EXERCISE: Copy all lines in the material holding the string "agent".

EXTRACTED INFORMATION:
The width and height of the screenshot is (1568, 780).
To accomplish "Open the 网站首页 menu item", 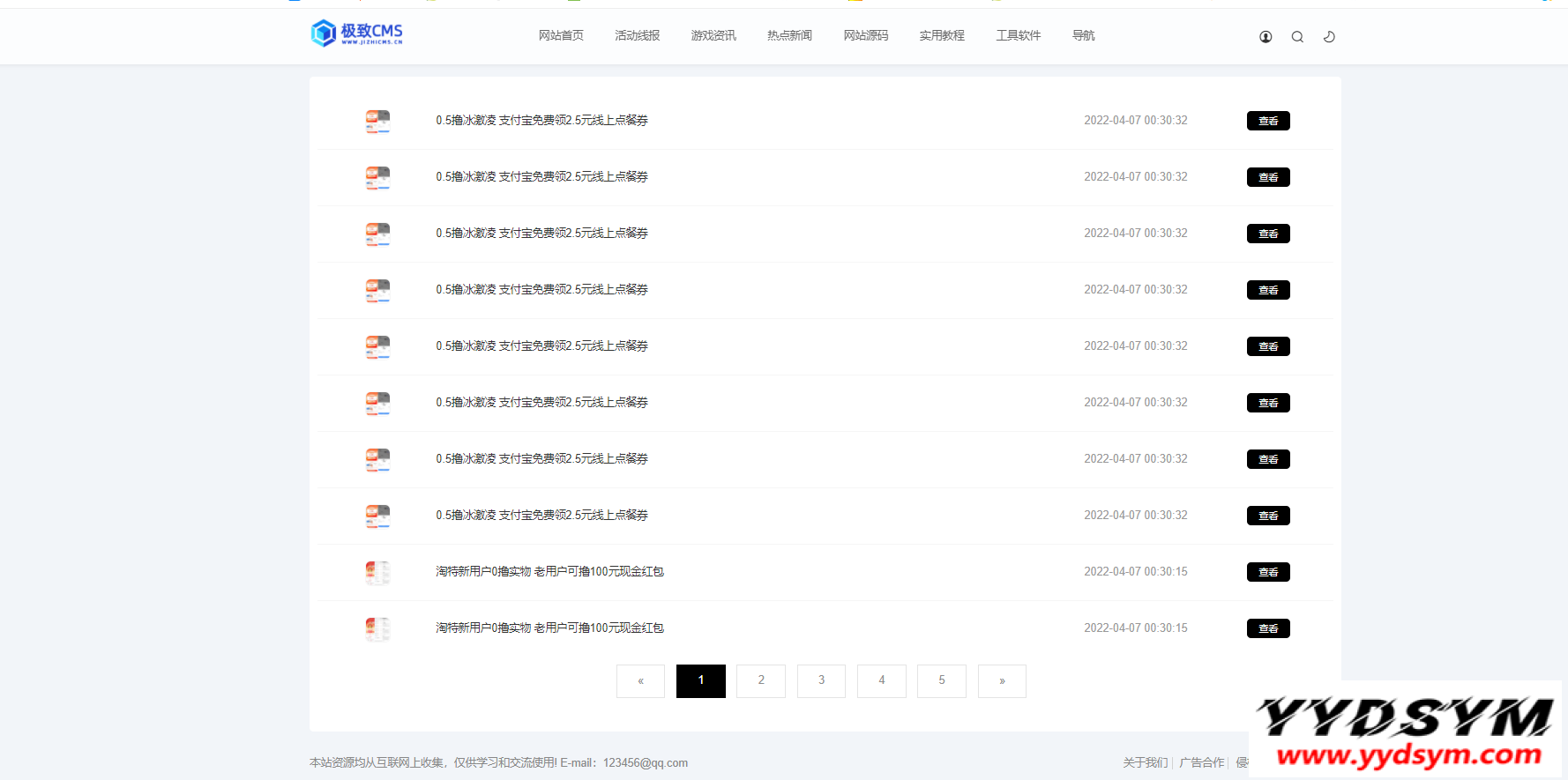I will pos(561,35).
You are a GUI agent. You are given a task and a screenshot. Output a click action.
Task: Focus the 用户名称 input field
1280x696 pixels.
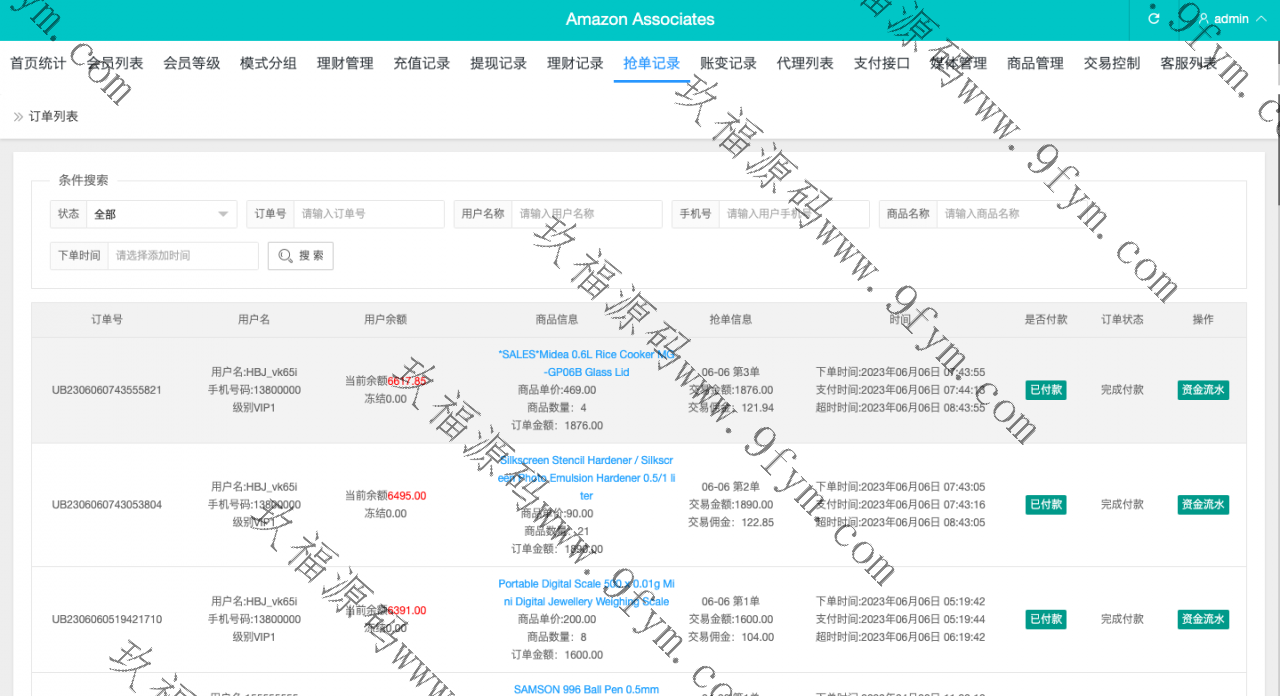(x=586, y=214)
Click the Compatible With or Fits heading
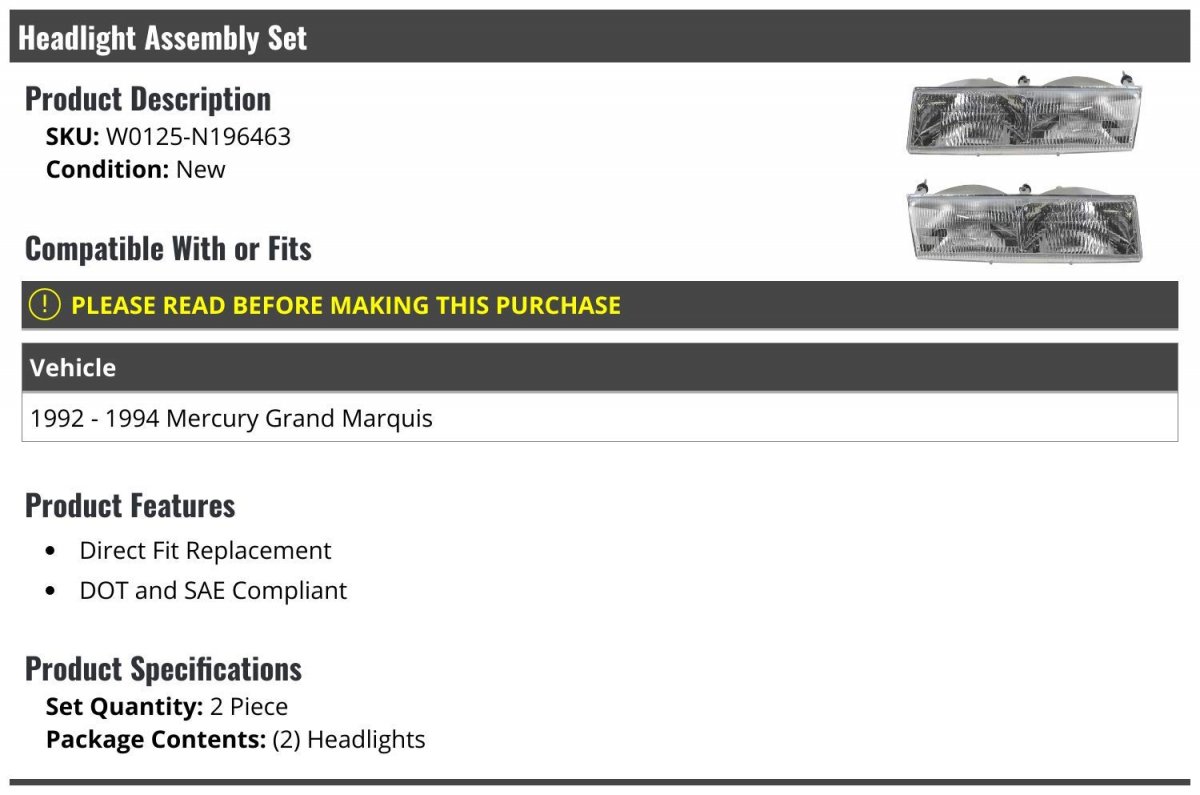This screenshot has height=795, width=1200. click(168, 248)
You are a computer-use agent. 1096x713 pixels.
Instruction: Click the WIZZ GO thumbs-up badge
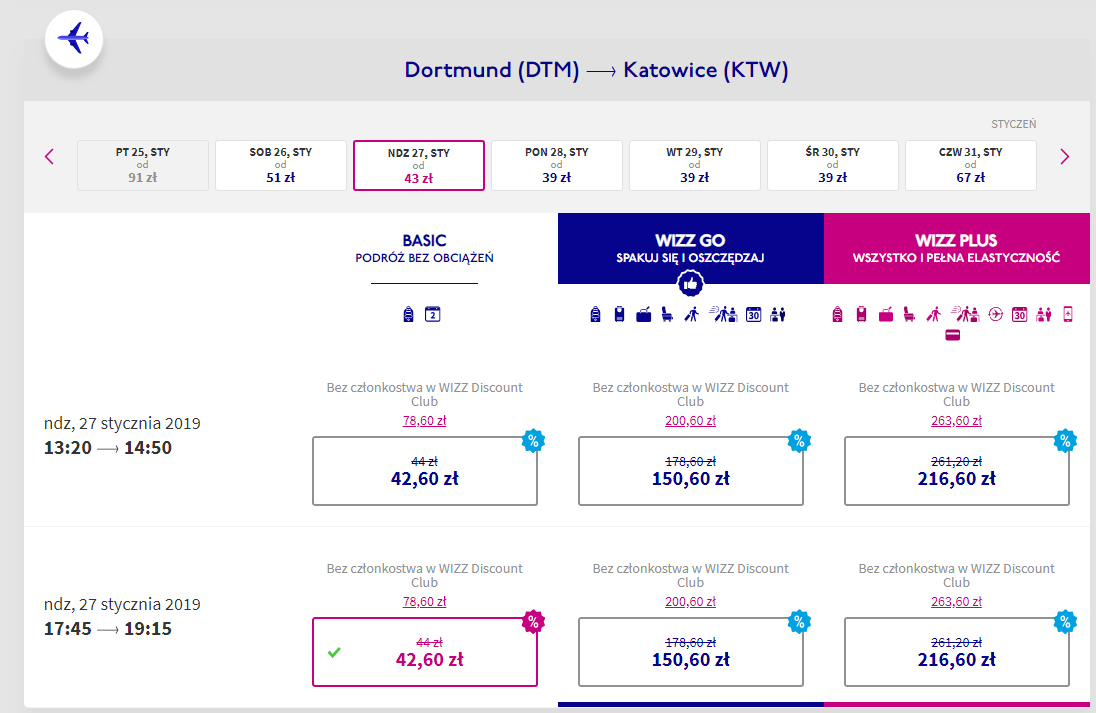(690, 285)
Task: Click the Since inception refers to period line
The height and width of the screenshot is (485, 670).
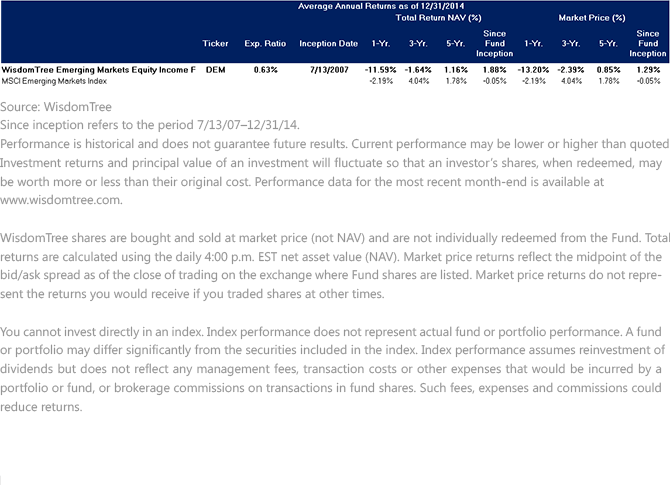Action: coord(150,125)
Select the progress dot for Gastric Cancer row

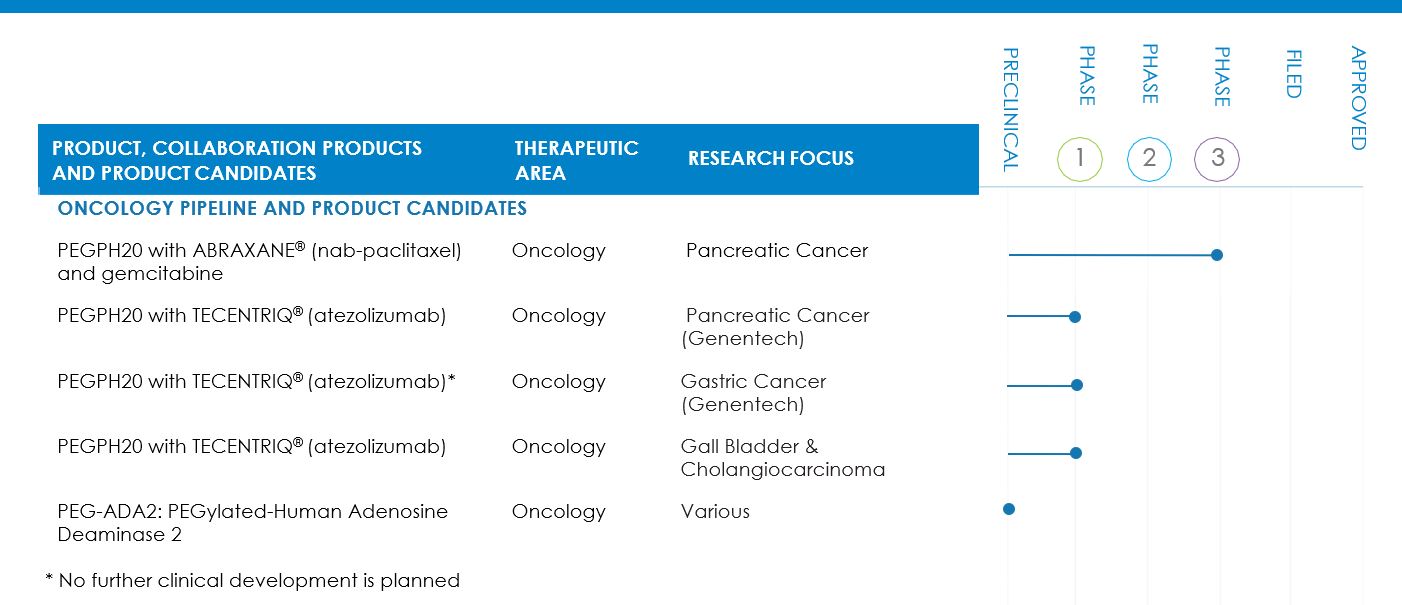1077,385
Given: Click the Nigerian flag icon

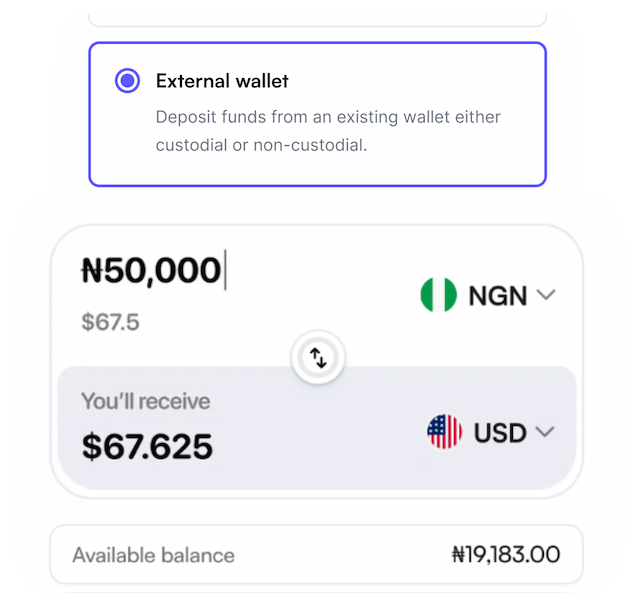Looking at the screenshot, I should pos(438,295).
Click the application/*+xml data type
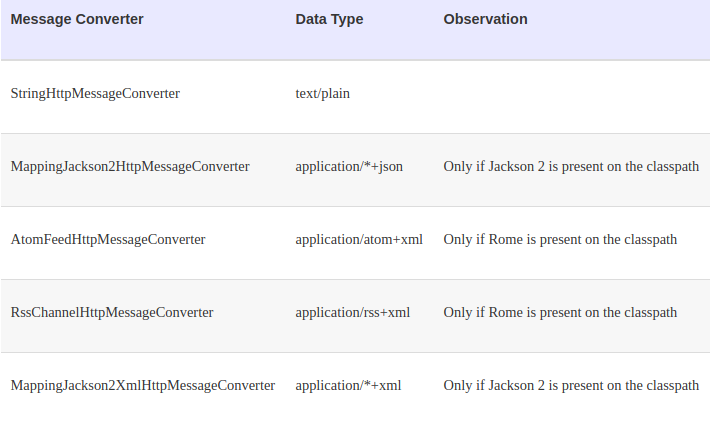This screenshot has width=718, height=422. point(348,385)
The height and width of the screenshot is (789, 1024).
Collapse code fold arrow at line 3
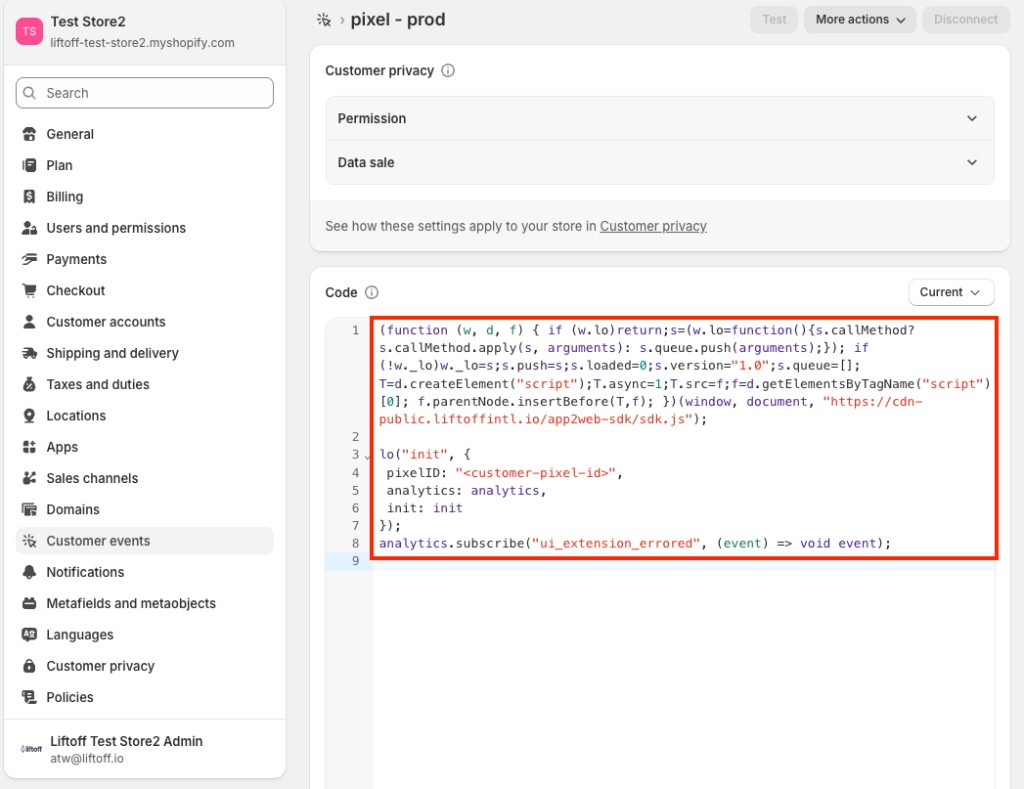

OUTPUT BELOW:
You are a GUI agent. You are given a task and a screenshot. Output a click action.
You are a computer-use agent. 1096x713 pixels.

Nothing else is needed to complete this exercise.